Gov. Kenneth Mapp signed into law an act creating new film and video tax breaks, but said in a statement Friday he was doing so "reluctantly," because of some serious practical problems and major drafting errors in it.
Mapp also signed legislation appropriating money to fight the owners of the shuttered Hovensa refinery in court, appropriating funds for the territory’s hospitals, and making several zoning amendments and variances. He vetoed changes to the Legislature’s budget calendar to match the calendar year.
The tax credit bill, sponsored by Sen. Clifford Graham, originally repealed and replaced existing music and video tax breaks, but in response to concerns raised in hearings, was amended to instead add new large tax breaks to encourage video and film production, while leaving existing tax breaks for video and audio production unchanged. (See Related Links below)
Graham’s bill gives tax credits of 10 to 17 percent of the wages and salaries of Virgin Islands residents employed on the project, which the company can then sell to any other V.I. taxpaying business, if they owe less than the credit.
It also would give a break on the territory’s hotel occupancy tax, based on the number of rooms booked and for how many nights. The bill would create a new division within the Economic Development Authority to handle the film and video industry. And it would give cash "rebates" based on the amount of spending in the territory.
Mapp said in a statement, “I approve this bill notwithstanding the many technical and drafting errors contained therein after reviewing the history of this proposal."
"To veto the bill would not advance the ball and may signal to investors that we are not prepared to move forward in this area," he also said.
Mapp asked the Legislature to revisit and amend the legislation, itemizing areas of concern, saying:
– The bill refers to tax credits and tax rebates applicable to a participant’s tax liabilities. This is flawed language, according to Mapp, who said such a definition would include payroll taxes, which a tax credit against FICA, unemployment, workmen’s compensation and such other taxes is not legal nor permissible.
– The bill also adds a new subchapter IV that offers additional tax credits and tax rebates for the film industry on top of what is already in place, which could be interpreted as doubling the benefits. "Could the government find itself in a position of having to provide a 100 percent subsidy of the cost of producing a filming event, television program or music video?" Mapp asked.

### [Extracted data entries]
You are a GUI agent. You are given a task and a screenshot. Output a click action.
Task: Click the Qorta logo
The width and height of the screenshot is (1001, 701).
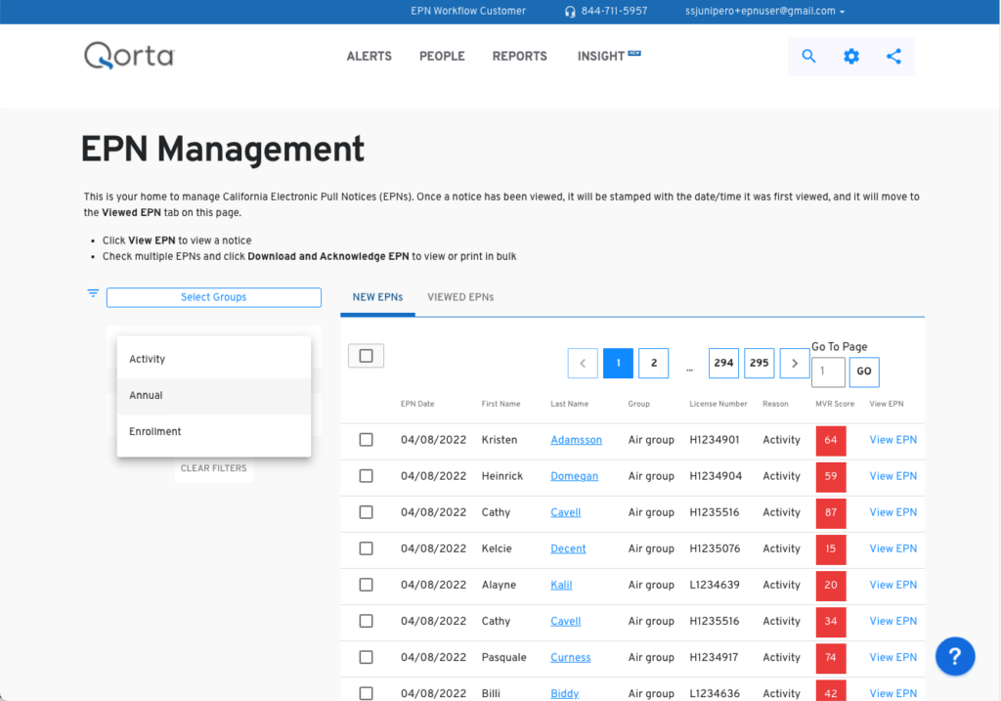(x=128, y=56)
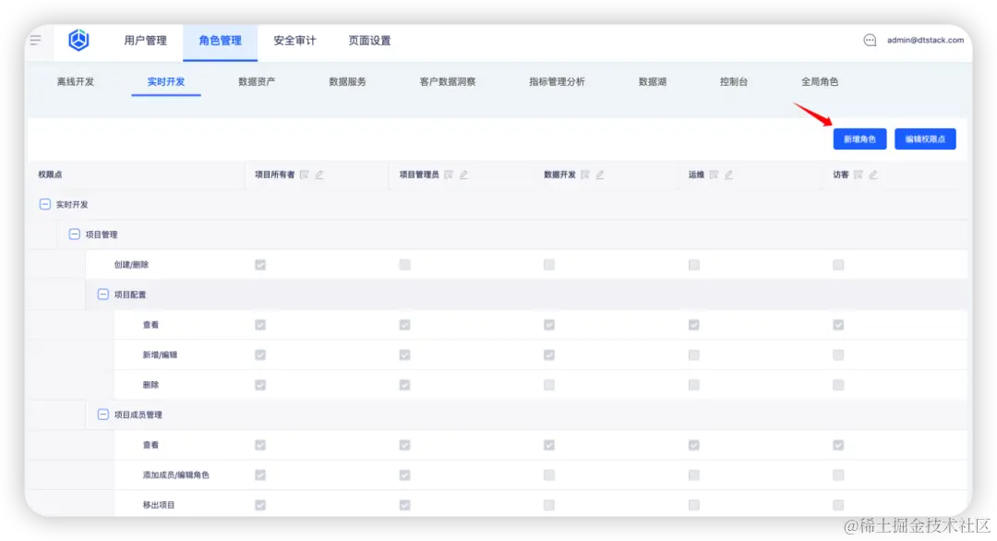Click the hamburger menu icon top-left

(36, 40)
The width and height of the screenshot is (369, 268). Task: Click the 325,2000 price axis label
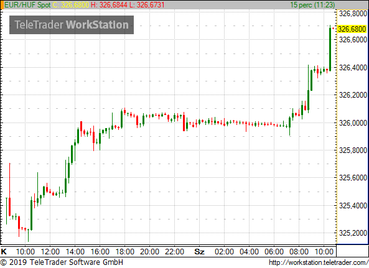(353, 233)
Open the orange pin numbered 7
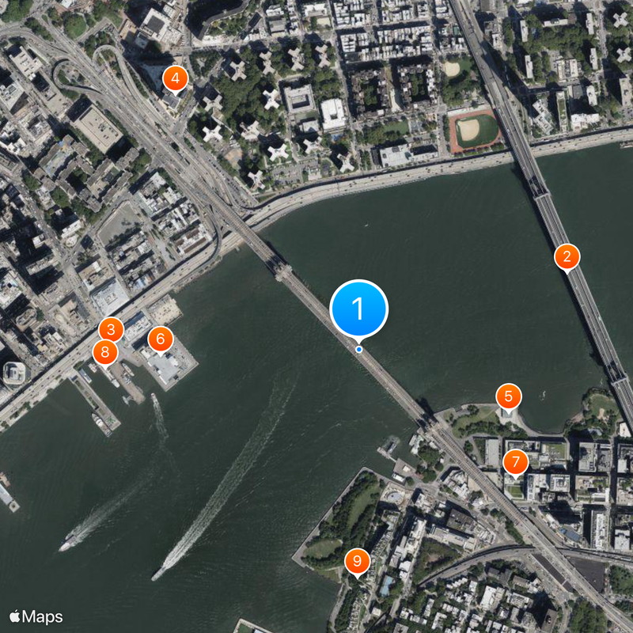The image size is (633, 633). click(516, 462)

### [Assignment]
Reproduce verbatim the portion of the article about the film tax credit law between "Gov. Kenneth Mapp" and "errors in it.", inclusive.

### [Output for this task]
Gov. Kenneth Mapp signed into law an act creating new film and video tax breaks, but said in a statement Friday he was doing so "reluctantly," because of some serious practical problems and major drafting errors in it.